Todos esperaban que regresara con Karl.

En cambio, aparecí sola, dándoles aún más material para después.

Mi cabello estaba ligeramente despeinado, mi lápiz labial manchado, y mi sonrisa tensa y agrietada.

Podía sentir la inestabilidad de mis tacones amenazando con hacerme perder el equilibrio con cada paso que daba.

Karl me siguió varios segundos después, con la cara roja de rabia apenas contenida.

En el momento en que llegué a la multitud, traté de sonreír y saludar a un reportero cercano.

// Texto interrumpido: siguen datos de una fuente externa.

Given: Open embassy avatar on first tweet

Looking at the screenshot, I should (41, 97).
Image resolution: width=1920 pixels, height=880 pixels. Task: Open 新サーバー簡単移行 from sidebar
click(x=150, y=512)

Pero Karl agarró mi muñeca.

—Deja de forzar esa sonrisa —siseó en voz baja, lo suficientemente alto para que los micrófonos captaran.

—Tengo que sonreír, Karl.

¿Te das cuenta de lo que dirán si no lo hago?

Jenna ya…

—respondí calladamente entre dientes.

—¡Ella no hizo nada!

¡Eres tú quien entró en pánico y huyó!

Además, ella no es mi hermana, sino una doble que Damian Black consiguió.

¿No te das cuenta de que ha estado tras nuestro negocio durante años?

Es su manera de distraernos —Karl perdió el control.

Los jadeos se extendieron por la habitación como un incendio.

Liberé mi mano, con los ojos brillando de furia y humillación.

—No me eches la culpa a mí.

Si no hubieras reaccionado a su nombre como un criminal atrapado con las manos en la masa, ¡no estaríamos en este lío!

Todos los teléfonos en la sala grababan su intercambio – algunos fingiendo revisar mensajes, otros filmando descaradamente.

Karl se dio cuenta demasiado tarde.

Miró alrededor, notando los ojos, las cámaras, los reporteros inclinándose como buitres.

—Nos vamos —murmuró, tratando de empujarme hacia la salida.

Pero aparté mi brazo, desesperada por no perder el centro de atención nuevamente.

—No.

No vamos a abandonar nuestra propia fiesta solo porque alguien con la cara de mi hermana muerta apareció.

Más murmullos.

Más teléfonos levantados.

La cara de Karl se oscureció.

Su sonrisa forzada era una máscara agrietada.

—Bien.

Quédate si debes.

Pero yo me voy.

Se dirigió enfadado hacia la parte trasera de la habitación y desapareció.

Me quedé paralizada, temblando de rabia – y luego levanté la barbilla.

Forcé mi sonrisa de nuevo, incluso mientras las lágrimas amenazaban con derramarse.

Pero era demasiado tarde.

Todos lo habían visto.

Todos lo habían grabado.

El salón de baile zumbaba con la intensidad de un escándalo, y todo lo que susurraban era un nombre:
—Jenna…

¿por qué no puedes simplemente permanecer muerta?